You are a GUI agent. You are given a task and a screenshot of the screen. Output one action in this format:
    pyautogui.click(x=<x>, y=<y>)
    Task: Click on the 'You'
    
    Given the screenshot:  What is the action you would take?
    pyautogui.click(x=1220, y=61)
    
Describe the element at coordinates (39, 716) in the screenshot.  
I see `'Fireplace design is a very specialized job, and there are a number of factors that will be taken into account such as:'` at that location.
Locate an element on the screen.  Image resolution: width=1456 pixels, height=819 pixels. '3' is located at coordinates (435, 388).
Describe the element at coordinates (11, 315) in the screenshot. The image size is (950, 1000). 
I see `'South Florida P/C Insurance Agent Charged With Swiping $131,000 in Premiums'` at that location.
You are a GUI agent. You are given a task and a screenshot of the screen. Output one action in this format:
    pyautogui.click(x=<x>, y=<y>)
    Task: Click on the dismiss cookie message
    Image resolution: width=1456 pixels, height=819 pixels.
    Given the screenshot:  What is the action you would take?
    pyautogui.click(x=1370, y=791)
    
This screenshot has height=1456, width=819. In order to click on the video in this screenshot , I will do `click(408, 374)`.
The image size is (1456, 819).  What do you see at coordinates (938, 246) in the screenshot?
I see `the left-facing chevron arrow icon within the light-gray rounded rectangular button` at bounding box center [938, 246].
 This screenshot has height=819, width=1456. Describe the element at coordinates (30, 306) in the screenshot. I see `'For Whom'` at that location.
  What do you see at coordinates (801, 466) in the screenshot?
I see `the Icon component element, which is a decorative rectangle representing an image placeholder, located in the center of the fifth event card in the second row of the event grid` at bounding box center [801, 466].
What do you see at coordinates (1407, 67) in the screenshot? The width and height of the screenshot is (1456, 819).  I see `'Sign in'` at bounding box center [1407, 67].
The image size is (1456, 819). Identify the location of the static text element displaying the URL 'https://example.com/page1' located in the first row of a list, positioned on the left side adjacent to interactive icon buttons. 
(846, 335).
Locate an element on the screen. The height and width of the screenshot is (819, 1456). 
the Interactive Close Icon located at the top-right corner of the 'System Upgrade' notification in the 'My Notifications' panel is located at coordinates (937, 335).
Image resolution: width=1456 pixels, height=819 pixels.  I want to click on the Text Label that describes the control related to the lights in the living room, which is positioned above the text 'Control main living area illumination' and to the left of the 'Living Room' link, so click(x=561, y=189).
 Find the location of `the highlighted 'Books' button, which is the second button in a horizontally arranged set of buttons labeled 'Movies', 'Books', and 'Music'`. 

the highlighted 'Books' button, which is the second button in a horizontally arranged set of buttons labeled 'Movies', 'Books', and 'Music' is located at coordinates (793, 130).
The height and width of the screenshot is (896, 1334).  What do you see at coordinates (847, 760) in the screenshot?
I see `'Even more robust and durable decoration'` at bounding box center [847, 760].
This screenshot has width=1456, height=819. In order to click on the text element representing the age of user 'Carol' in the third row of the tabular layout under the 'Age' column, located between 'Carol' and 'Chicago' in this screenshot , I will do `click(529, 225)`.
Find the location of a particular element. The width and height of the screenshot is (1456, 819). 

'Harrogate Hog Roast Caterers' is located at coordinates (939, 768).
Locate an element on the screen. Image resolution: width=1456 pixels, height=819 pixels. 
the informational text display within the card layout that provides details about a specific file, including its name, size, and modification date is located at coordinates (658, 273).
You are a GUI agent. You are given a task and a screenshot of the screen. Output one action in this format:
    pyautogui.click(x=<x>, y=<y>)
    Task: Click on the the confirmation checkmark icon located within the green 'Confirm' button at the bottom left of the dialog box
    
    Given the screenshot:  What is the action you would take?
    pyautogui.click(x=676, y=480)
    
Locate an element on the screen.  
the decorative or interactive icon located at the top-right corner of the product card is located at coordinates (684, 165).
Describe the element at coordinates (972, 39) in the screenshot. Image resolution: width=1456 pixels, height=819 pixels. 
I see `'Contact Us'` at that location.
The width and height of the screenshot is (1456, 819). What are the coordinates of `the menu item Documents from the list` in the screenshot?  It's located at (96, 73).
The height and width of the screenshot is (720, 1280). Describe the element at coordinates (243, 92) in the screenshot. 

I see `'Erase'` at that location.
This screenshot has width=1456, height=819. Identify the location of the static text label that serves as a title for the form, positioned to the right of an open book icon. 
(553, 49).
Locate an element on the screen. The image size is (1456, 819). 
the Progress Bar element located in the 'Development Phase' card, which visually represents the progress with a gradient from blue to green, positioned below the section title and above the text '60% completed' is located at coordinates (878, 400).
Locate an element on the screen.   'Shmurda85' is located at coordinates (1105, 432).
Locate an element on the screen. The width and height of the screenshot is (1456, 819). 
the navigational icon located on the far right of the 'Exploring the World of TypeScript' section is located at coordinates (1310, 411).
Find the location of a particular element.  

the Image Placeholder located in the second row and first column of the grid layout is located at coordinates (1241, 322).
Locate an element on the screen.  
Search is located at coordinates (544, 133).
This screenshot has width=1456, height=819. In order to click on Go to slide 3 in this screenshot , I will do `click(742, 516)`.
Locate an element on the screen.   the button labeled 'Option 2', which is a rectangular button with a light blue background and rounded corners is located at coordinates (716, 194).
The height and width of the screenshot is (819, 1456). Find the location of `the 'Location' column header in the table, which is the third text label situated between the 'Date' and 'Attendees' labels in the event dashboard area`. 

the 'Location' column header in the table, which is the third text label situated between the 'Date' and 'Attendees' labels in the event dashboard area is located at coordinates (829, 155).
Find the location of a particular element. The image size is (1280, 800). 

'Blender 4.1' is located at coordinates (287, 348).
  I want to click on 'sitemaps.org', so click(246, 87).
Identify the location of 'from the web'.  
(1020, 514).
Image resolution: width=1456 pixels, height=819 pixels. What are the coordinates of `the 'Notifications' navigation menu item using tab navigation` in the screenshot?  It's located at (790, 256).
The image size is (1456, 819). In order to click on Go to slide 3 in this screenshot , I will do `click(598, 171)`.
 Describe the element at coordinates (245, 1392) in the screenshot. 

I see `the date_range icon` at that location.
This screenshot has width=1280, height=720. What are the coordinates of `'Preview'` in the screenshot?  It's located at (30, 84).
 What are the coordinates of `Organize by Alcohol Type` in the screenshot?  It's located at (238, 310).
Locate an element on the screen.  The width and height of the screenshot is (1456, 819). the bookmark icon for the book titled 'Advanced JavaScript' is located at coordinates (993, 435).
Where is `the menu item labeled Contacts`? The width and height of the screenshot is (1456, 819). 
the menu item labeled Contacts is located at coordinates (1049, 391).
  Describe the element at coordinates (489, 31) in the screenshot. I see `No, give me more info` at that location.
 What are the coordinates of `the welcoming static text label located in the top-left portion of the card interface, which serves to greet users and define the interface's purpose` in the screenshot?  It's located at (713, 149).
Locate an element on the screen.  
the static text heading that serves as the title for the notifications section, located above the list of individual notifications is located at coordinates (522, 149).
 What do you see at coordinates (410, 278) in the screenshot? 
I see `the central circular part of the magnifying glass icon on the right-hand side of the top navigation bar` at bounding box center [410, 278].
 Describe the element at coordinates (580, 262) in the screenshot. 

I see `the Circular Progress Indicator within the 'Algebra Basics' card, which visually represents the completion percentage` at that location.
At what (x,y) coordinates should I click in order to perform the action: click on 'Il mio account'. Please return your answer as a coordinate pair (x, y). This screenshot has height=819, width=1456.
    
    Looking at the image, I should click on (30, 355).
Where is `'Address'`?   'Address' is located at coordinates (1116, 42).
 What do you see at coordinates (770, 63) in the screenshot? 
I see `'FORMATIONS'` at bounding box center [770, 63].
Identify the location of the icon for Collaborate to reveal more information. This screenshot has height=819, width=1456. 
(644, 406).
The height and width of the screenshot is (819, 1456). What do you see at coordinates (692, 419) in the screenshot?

============

[What to do]
Print the material unchanged, from its first line through the line that contains "pyautogui.click(x=1220, y=61)", with both ends included.

[The response]
You are a GUI agent. You are given a task and a screenshot of the screen. Output one action in this format:
    pyautogui.click(x=<x>, y=<y>)
    Task: Click on the 'You'
    
    Given the screenshot:  What is the action you would take?
    pyautogui.click(x=1220, y=61)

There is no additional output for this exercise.